One of the arguments of the United States for going to war in Korea was that the KPR was just a satellite of the Soviet Union.  The real history of Korea indicates that the KPR played a clearly independent role of both the Soviet Union and China.  However, the south Korean government has rarely if ever broken from the foreign policy objectives of the United States.

The United States government has never signed a peace treaty with the North Korean government.  U.S. hostilities against that nation have continued for over half of a century.  

James P. Cannon’s letter to President Truman

When we look at this history we can understand why the late James P. Cannon, who was a leader of the Socialist Workers Party, wrote a letter to President Truman and the Congress in 1950 at the beginning of the Korean War.  Cannon served eighteen months in prison for the Socialist Workers Party’s opposition to the U.S. participation in the Second World War.  The following are excerpts from those letters:

“The Korean people have a mortal hatred of the Wall Street ‘liberator’.  They despise unto death the bestial, corrupt, U.S.-sponsored dictatorship that made South Korea a prison camp of misery, torture, and exploitation.”

“The right in this struggle is all on the side of the Korean people.  Like the colonial peoples everywhere in Asia, they want no part of U.S. or even U.N. ‘liberation’.  They want the American troops to get out of Korea.  They want freedom from all foreign domination.  They want to decide their own fate.”

This is the perspective that continues to be relevant today.  The cause of the problems on the Korean peninsula have always been imperialist domination by foreign powers.  Working people and farmers have nothing to gain from U.S. forces stationed in Korea or in the more than 800 U.S. military bases all over the world.

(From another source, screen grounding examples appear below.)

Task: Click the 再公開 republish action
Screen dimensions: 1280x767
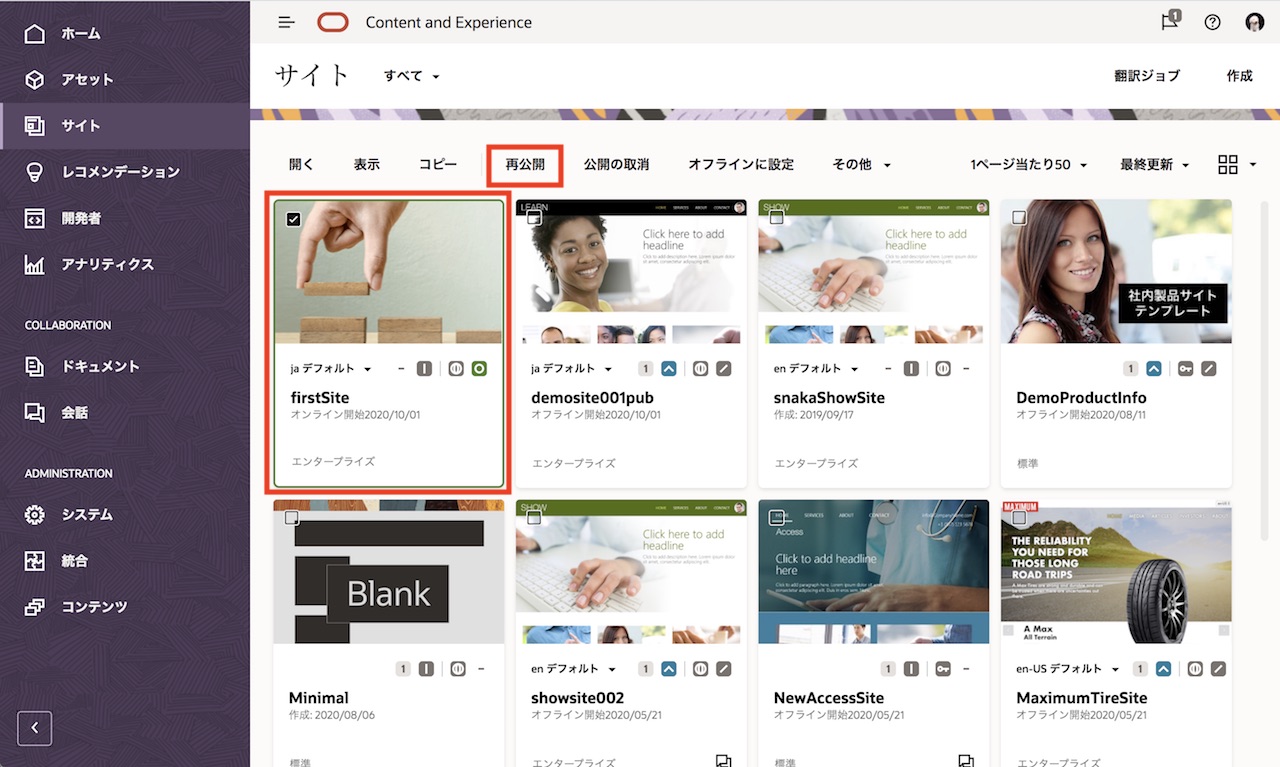Action: pyautogui.click(x=524, y=164)
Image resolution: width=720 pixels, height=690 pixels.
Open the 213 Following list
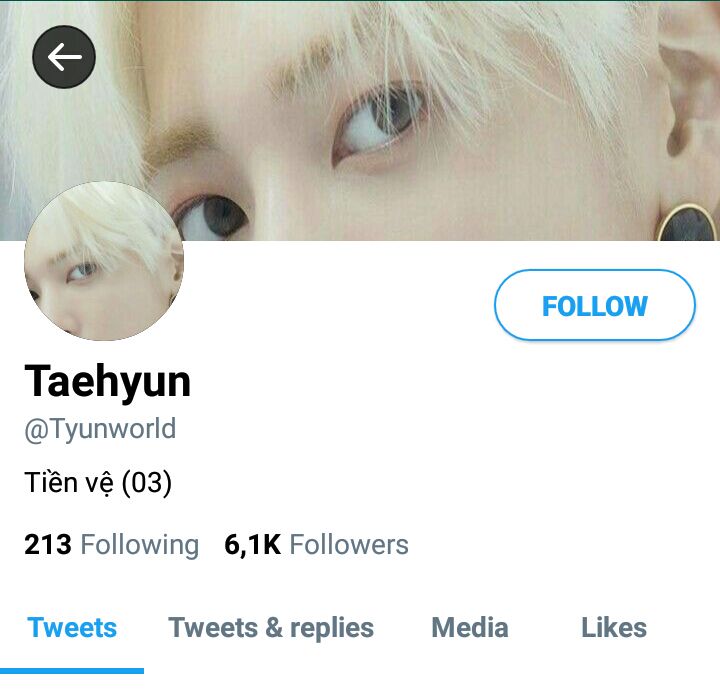112,545
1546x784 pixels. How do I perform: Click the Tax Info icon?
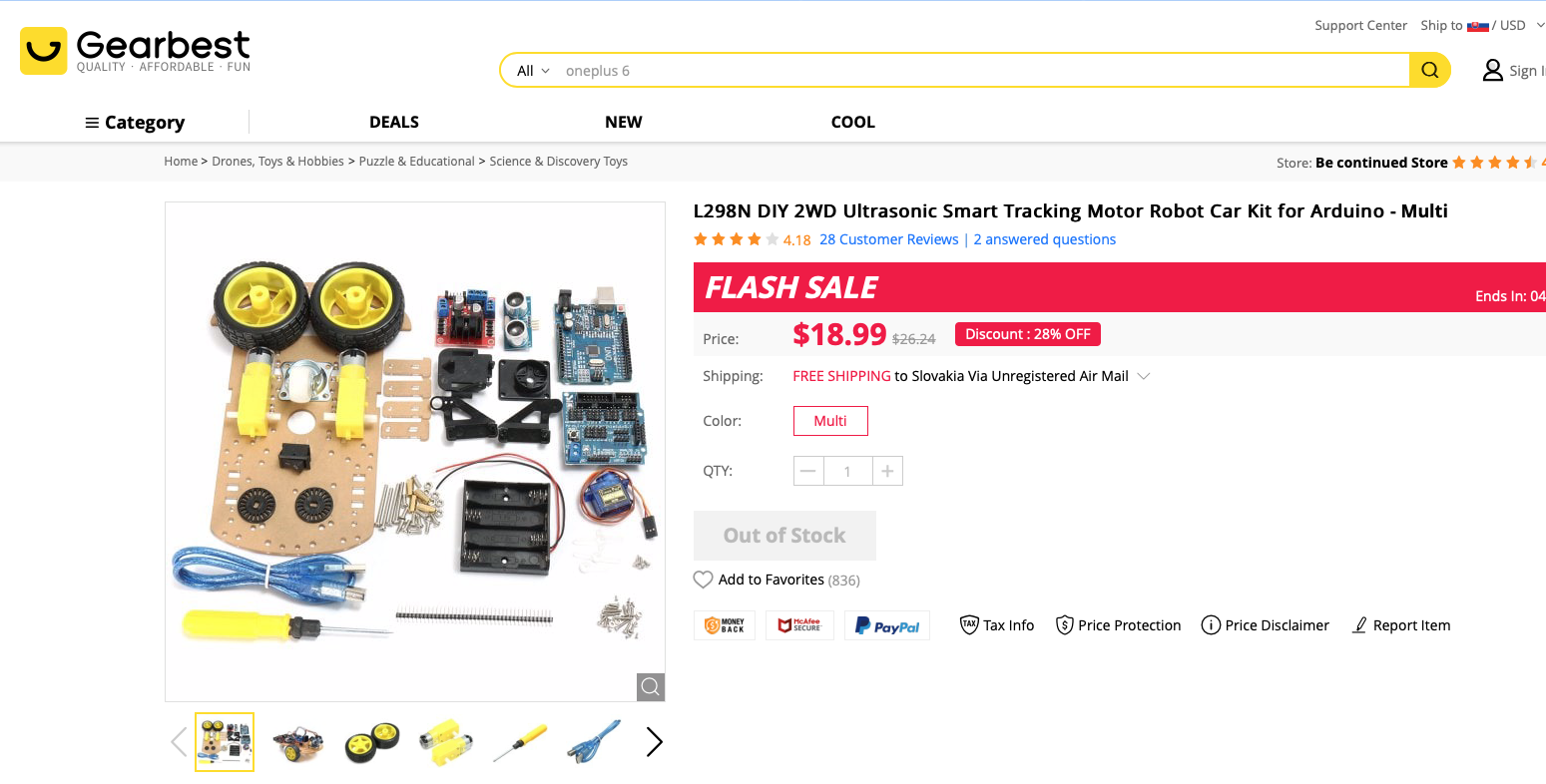click(969, 625)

When I was active in the movement against Washington’s war in Vietnam, we had one simple demand.  That was for immediate, unconditional, and total withdrawal of all U.S. forces from Southeast Asia.  That demand was simplified with the words, Out Now!  When Washington as well as the press beat the war drums to escalate the hostilities against Korea, we need to have a clear answer.  That is to bring all the U.S. troops in and around Korea home now.